In particular, this shows that ZFC proves that there are numerous transitive models of $ZFC^-$.
- If $\kappa$ is inaccessible, then $V_\kappa=H_\kappa$, and this satisfies full ZFC, since we get $ZFC^-$ in $H_\kappa$, and we get power set since $\kappa$ is a strong limit.
Solution 2:
The idea is that you need to remember that whenever ZFC requires you something to be a set, you want it to be an element of $V_\kappa$, as this is the model.

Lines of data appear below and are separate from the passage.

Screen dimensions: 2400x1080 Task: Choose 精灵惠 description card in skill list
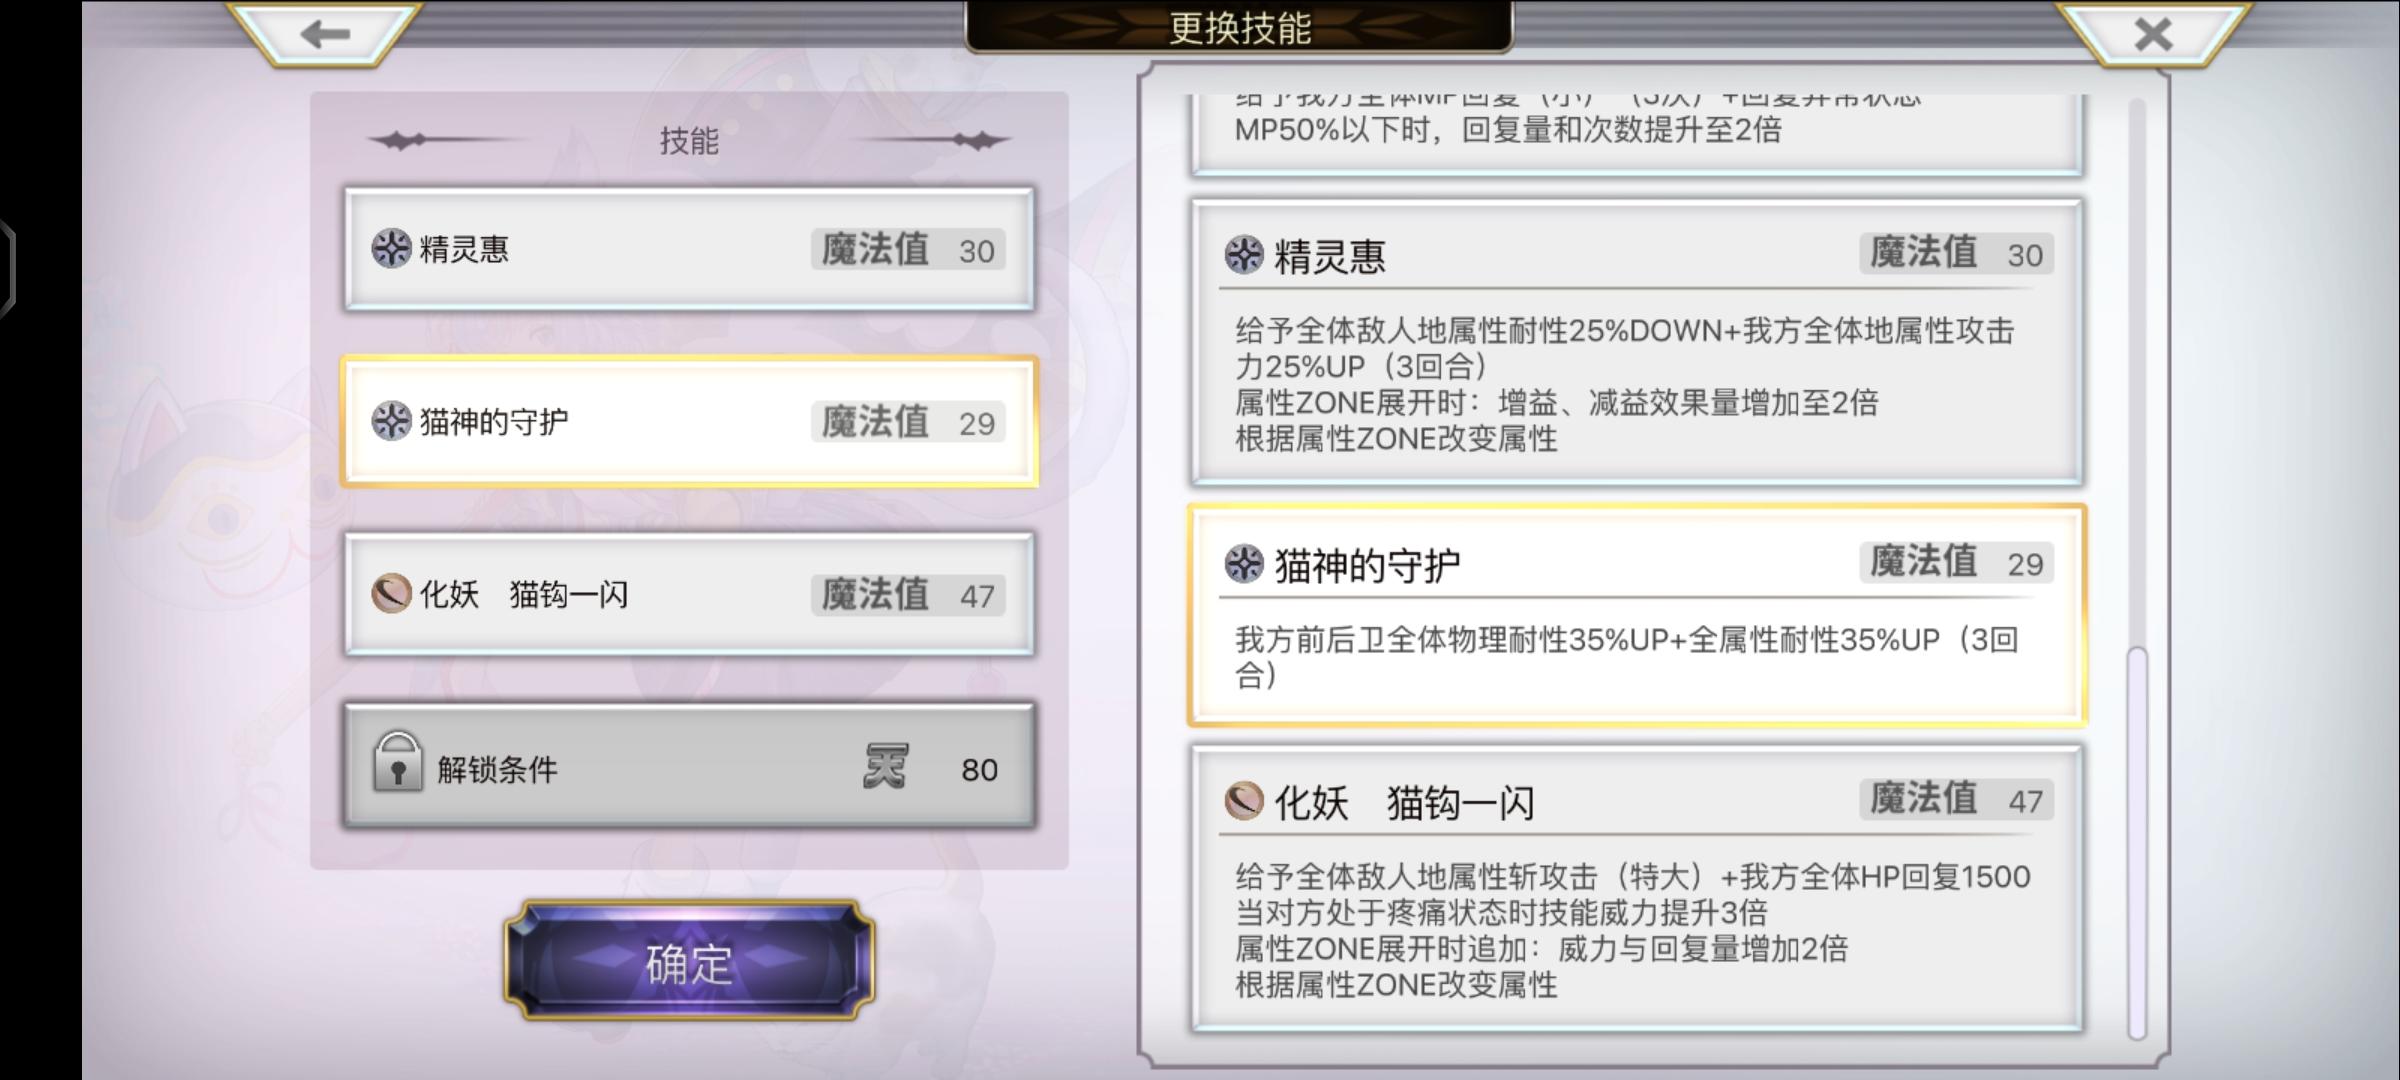1636,342
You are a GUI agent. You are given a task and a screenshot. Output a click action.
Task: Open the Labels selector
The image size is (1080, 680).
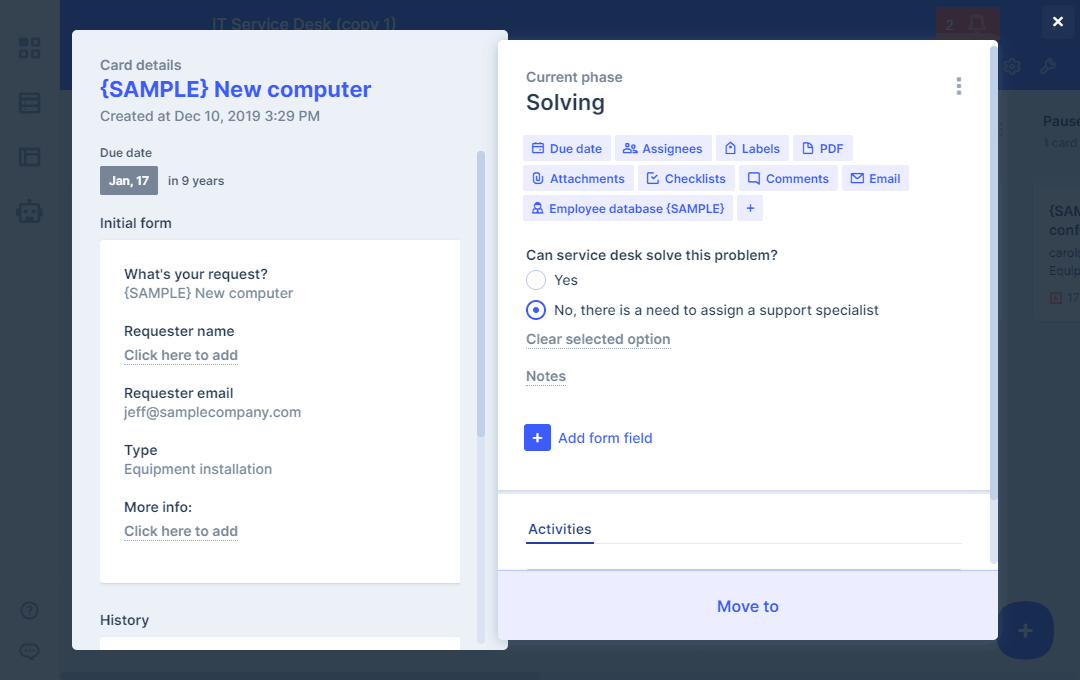(752, 149)
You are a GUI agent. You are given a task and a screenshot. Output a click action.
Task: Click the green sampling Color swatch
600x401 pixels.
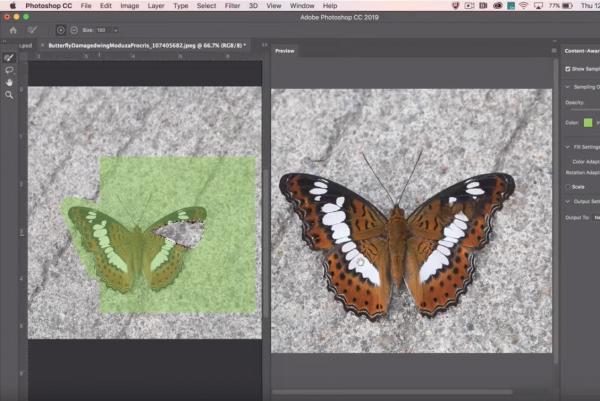pyautogui.click(x=588, y=123)
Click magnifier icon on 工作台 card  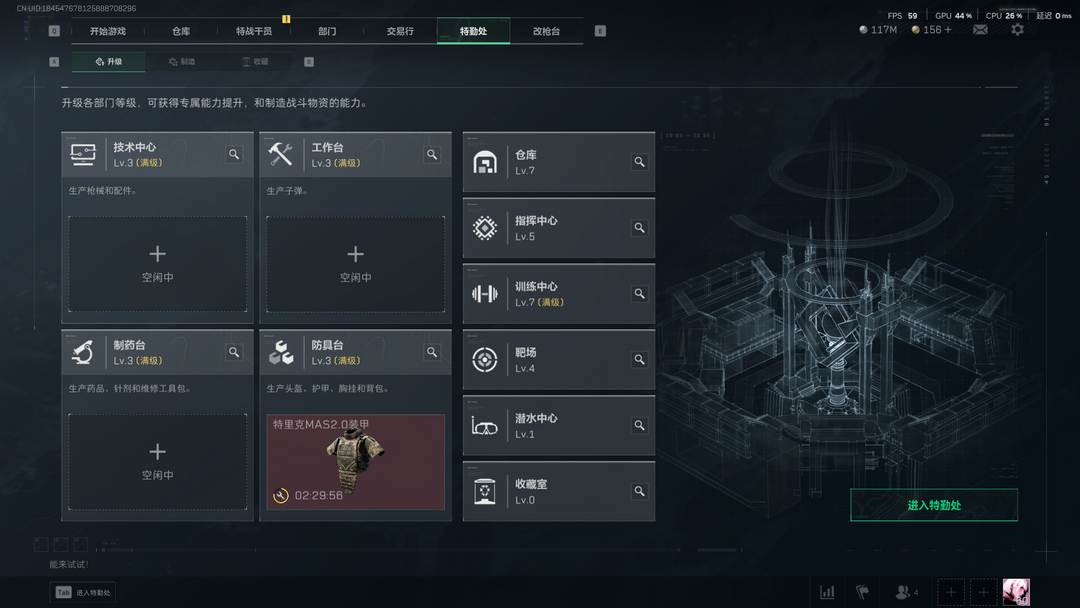tap(432, 154)
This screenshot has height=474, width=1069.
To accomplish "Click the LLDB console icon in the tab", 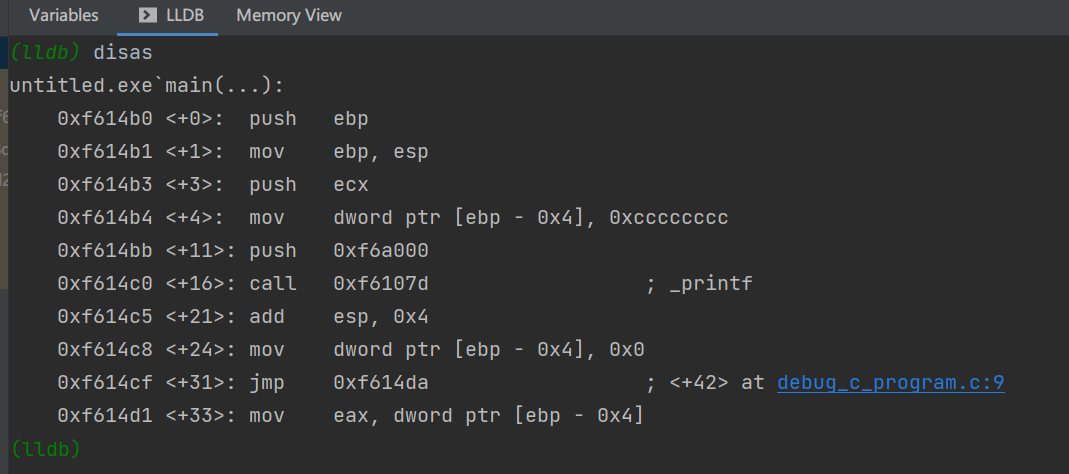I will (x=147, y=15).
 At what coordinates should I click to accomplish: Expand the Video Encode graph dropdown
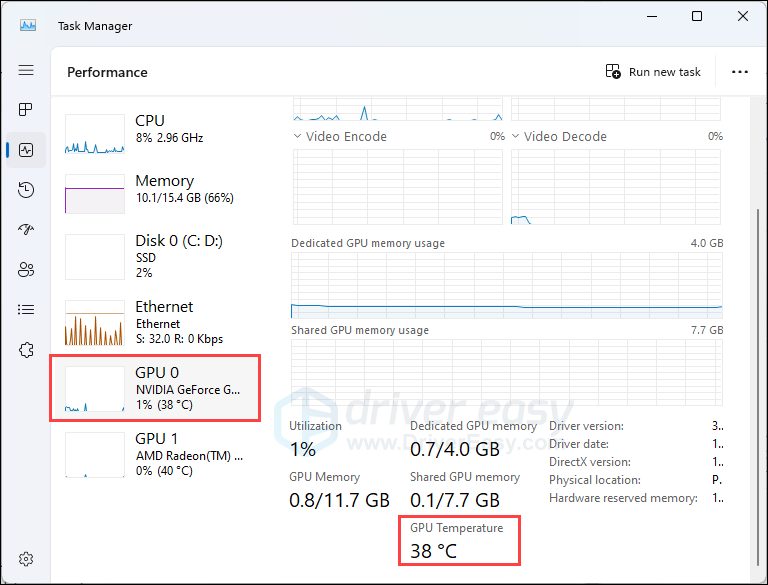pos(298,137)
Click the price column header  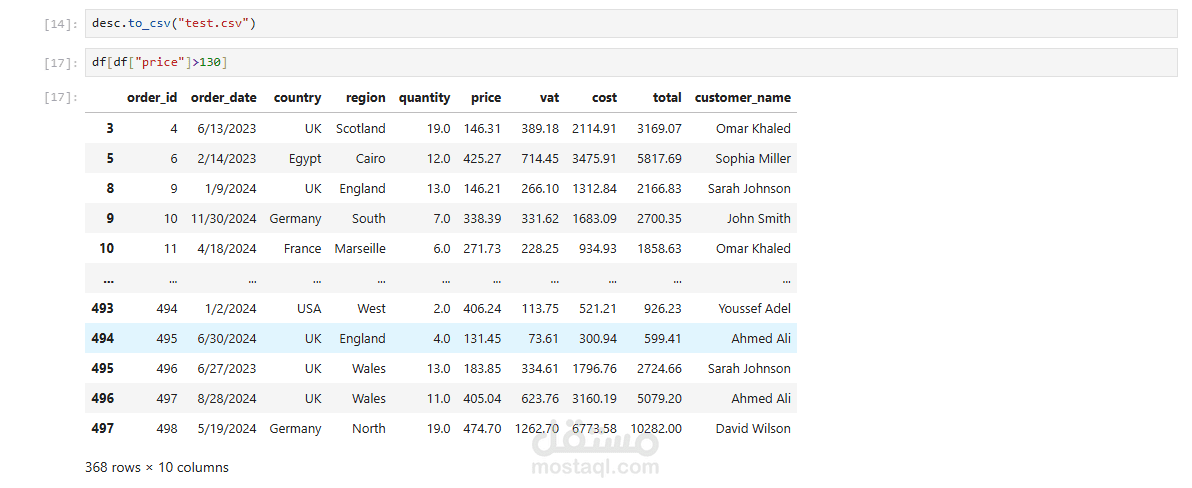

So to expand Arturo's comment, the axiom of choice says that when you have a set of non-empty sets the product is non-empty. Since the sets of $V_\kappa$ are elements of it in the world, you can take a product of them, from the inaccessibility of $\kappa$ you'd have that the rank of the product (in the big universe) is still less than $\kappa$ and thus the product remains within $V_\kappa$ as you'd like it to.
As for regularity, well... basically the relation $\in$ is the same as in the world, so it's well-founded and everything holds.